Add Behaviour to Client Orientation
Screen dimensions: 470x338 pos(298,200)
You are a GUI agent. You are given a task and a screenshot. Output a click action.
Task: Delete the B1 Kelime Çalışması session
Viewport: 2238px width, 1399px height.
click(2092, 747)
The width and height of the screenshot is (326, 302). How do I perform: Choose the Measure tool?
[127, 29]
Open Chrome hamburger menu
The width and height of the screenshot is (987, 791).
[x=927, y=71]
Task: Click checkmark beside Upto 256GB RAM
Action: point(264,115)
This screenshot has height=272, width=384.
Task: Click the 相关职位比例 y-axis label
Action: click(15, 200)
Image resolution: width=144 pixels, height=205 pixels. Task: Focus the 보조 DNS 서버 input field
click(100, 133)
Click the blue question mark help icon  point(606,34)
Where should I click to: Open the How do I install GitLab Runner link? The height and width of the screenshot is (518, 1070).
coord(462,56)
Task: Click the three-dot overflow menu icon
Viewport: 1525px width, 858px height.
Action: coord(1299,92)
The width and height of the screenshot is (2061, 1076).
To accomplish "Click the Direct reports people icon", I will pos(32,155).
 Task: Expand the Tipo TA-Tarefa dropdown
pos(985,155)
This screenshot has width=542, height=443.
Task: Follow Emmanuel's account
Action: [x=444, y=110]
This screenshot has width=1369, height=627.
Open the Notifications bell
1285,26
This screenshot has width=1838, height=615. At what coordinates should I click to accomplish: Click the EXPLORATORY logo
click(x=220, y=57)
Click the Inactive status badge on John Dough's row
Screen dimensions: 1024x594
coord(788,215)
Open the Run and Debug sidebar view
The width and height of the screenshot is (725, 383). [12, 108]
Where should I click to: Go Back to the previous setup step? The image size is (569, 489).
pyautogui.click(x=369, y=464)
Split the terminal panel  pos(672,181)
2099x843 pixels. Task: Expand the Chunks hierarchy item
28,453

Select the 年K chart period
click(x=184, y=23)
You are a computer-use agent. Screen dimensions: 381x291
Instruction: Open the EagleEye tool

____________________

Reproduce the records above verbatim, beginning with the line that contains "The width and height of the screenshot is (326, 302)." and ending with the line that contains "coord(462,56)", both lines included.

◆ Final result ◆
The width and height of the screenshot is (326, 302). How do I perform: Choose the Measure tool?
[127, 29]
Open Chrome hamburger menu
The width and height of the screenshot is (987, 791).
[x=927, y=71]
Task: Click checkmark beside Upto 256GB RAM
Action: point(264,115)
This screenshot has height=272, width=384.
Task: Click the 相关职位比例 y-axis label
Action: click(15, 200)
Image resolution: width=144 pixels, height=205 pixels. Task: Focus the 보조 DNS 서버 input field
click(100, 133)
Click the blue question mark help icon  point(606,34)
Where should I click to: Open the How do I install GitLab Runner link? The height and width of the screenshot is (518, 1070).
coord(462,56)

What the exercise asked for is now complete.